Prompt: Among the entries below, please repeat exactly and only the lines from the line containing "Given: Click the 'Add AND rule' button" to the line containing "Viewport: 402px width, 422px height.", both lines included.

Exercise materials:
◆ ◆ ◆

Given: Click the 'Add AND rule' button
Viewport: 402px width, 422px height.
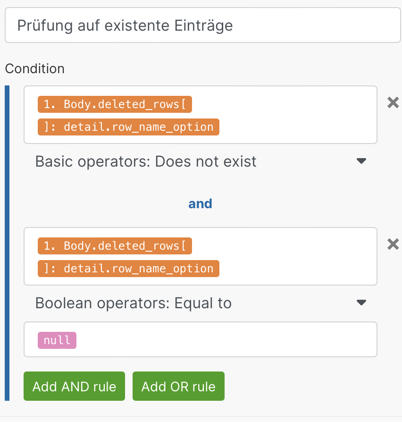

◆ ◆ ◆

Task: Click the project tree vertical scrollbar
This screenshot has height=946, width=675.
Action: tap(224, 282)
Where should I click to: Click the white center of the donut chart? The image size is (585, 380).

◆ ◆ ◆

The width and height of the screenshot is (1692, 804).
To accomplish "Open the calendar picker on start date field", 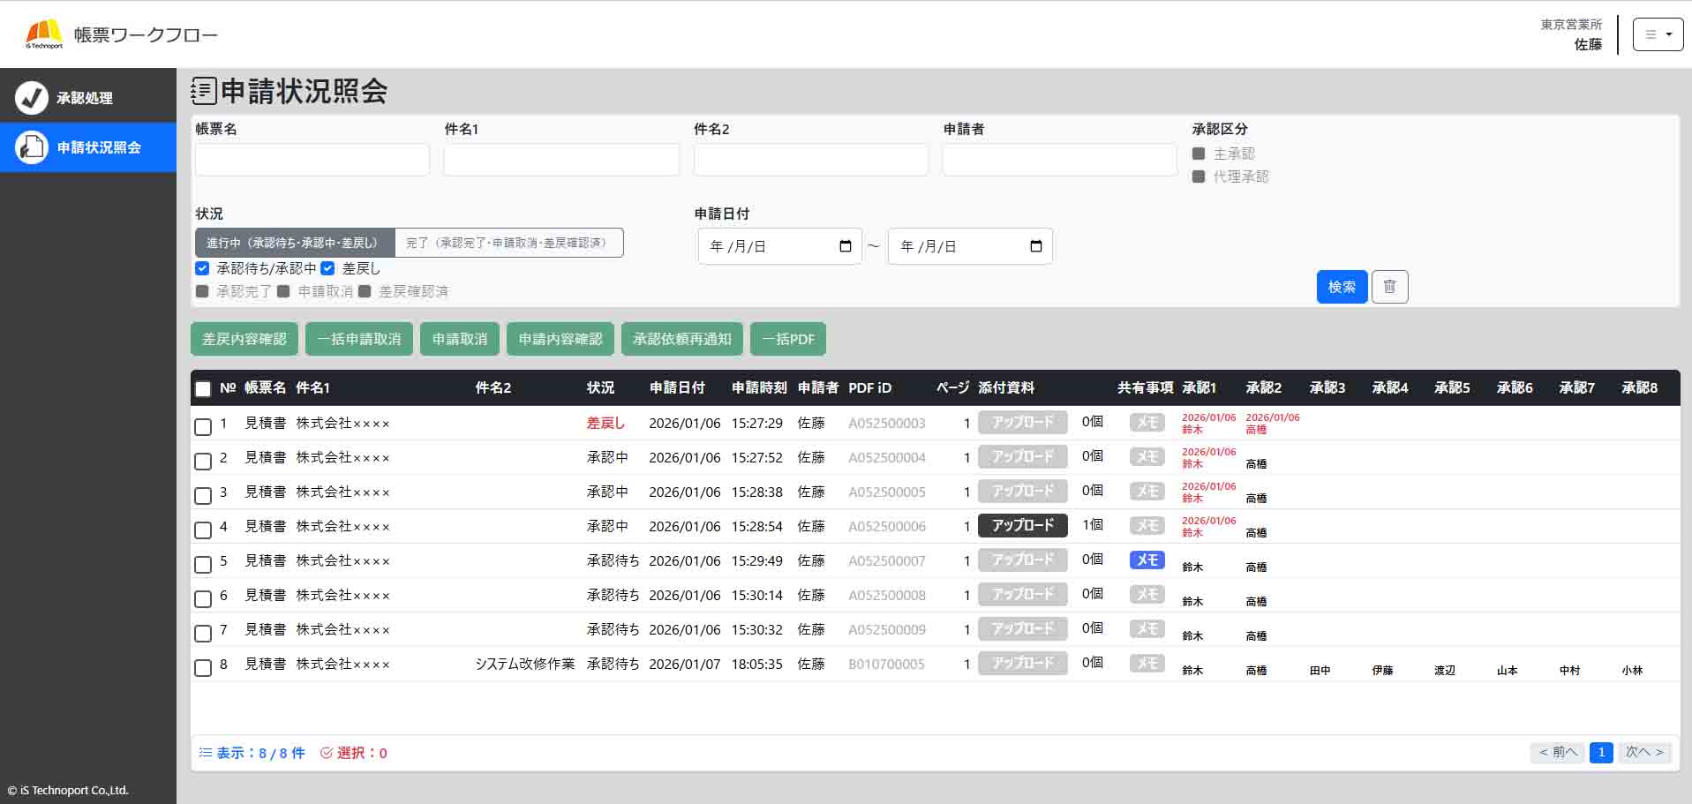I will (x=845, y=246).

◆ ◆ ◆

Answer section:
Given: Click the 'Add AND rule' button
Viewport: 402px width, 422px height.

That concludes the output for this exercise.